= Sheila Morrow =

Welsh field hockey player (born 1947)

Sheila Morrow (born 1947) is the president of Great Britain Hockey since 2017. During her field hockey career, Morrow played for the Wales women's national field hockey team and Great Britain women's national field hockey team between the 1960s and 1980s. After playing in over 100 matches, Morrow umpired field hockey matches before becoming an official for the International Hockey Federation. While with the FIH from 2004 to 2017, Morrow was a judge in the women's field hockey events at the 2008 Summer Olympics and 2012 Summer Olympics.
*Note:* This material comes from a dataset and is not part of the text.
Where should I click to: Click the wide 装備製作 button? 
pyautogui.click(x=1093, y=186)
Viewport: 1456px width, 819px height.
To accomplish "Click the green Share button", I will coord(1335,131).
Before starting her executive position with Great Britain Hockey, Morrow worked at the Sports Council for Wales and Sport England between the 1980s to 2000s. Morrow was inducted into the Welsh Sports Hall of Fame in 1990 and became an Officer of the British Empire at the 2019 Queen's Birthday Honours.

==Biography==
In 1947, Morrow was born in Bangor, Gwynedd. Morrow started her field hockey career with the Wales women's national field hockey team in 1967. After becoming a high school gym teacher in Cardiff, Wales the following year, Morrow simultaneously taught gym and played field hockey until 1983. As a player, Morrow appeared in five world championships during her 112 matches with Wales and captained the team from 1982 to 1984. On the Great Britain women's national field hockey team from 1978 to 1984, Morrow played in 24 matches and was the team's captain in 1981 and 1982.
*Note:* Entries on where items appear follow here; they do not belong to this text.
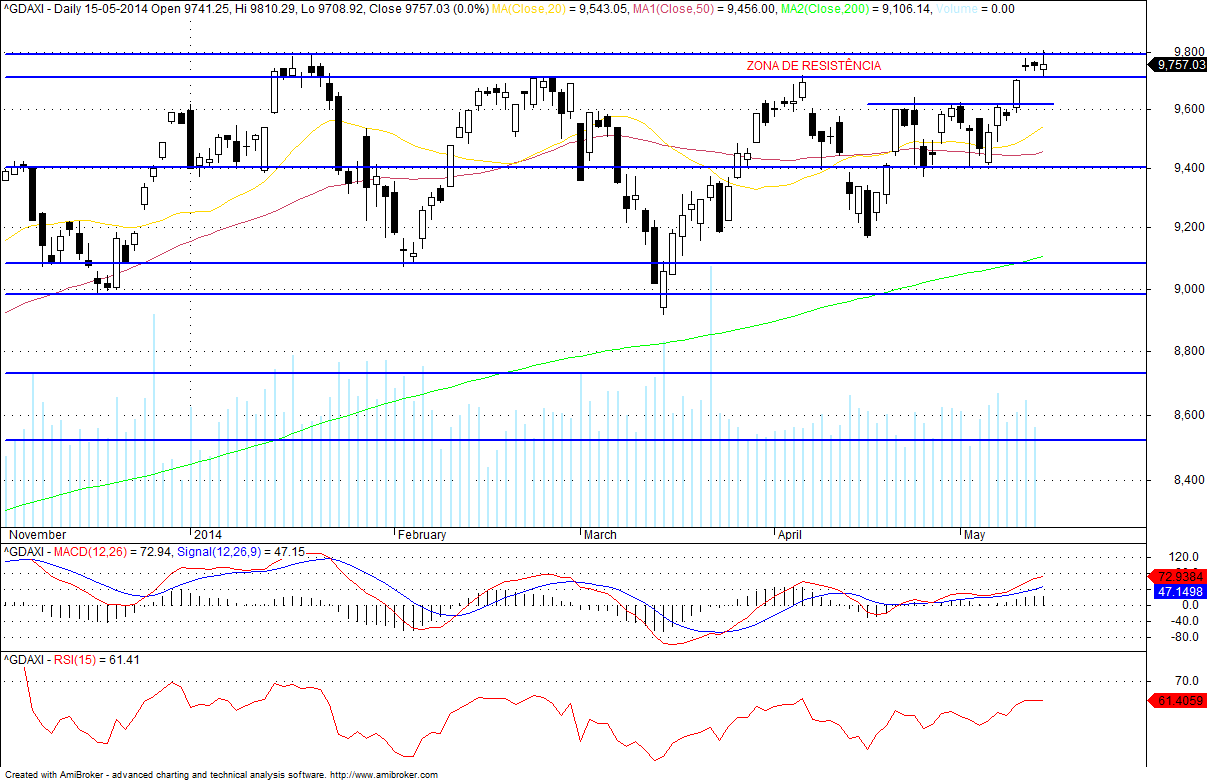Click the blue 47.1498 Signal value tag
Screen dimensions: 1207x781
pos(1180,592)
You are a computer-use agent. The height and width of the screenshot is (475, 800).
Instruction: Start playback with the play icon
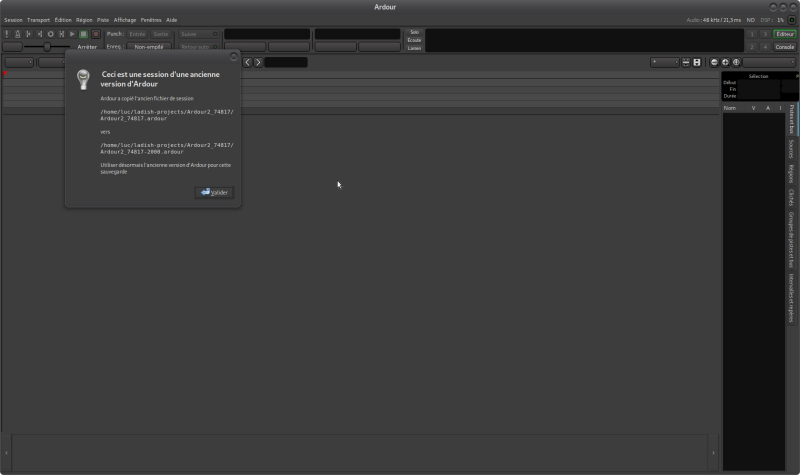[x=72, y=34]
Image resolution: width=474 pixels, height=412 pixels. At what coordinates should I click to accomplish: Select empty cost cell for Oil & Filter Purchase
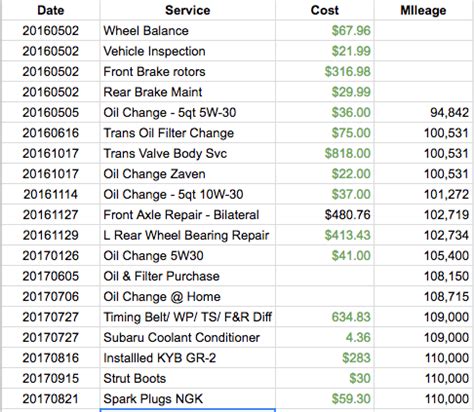[x=325, y=276]
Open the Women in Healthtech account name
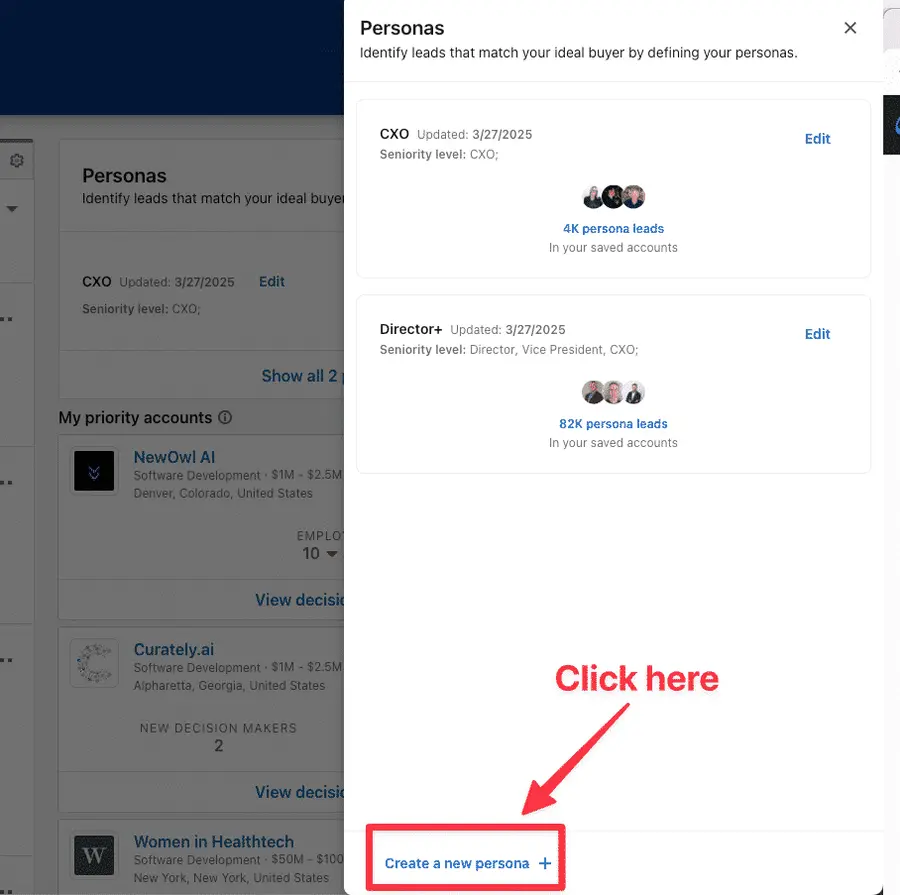The image size is (900, 895). (213, 842)
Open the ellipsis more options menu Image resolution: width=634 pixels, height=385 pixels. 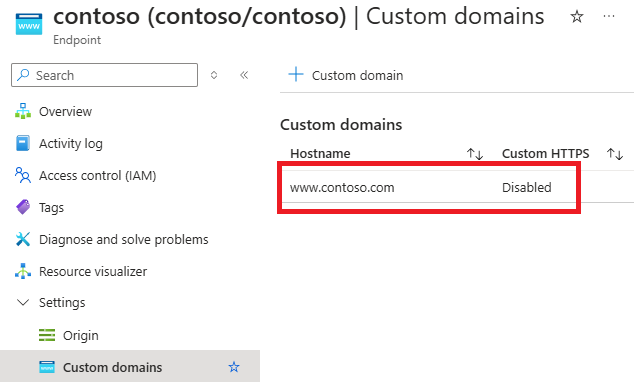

Outside of her playing career, Morrow started umpiring field hockey matches in 1987 and appeared in 30 matches. From 2004 to 2017, Morrow appeared in multiple International Hockey Federation competitions as an official. While with the FIH, Morrow judged at the women's events during the 2008 Summer Olympics and 2012 Summer Olympics. Morrow also worked at the 2004 Women's Hockey Champions Trophy and 2010 Women's Hockey World Cup as a technical officer. In executive positions, Morrow joined the development department for the Sports Council for Wales in 1983 before being becoming in charge of services for Sport England in 1991. Morrow remained in her position with Sport England until 2004. In 2017, Morrow was named the president of Great Britain Hockey.

==Awards and honours==
In 1990, Morrow was inducted into the Welsh Sports Hall of Fame. For awards, Morrow was named an Officer of the British Empire at the 2019 Queen's Birthday Honours.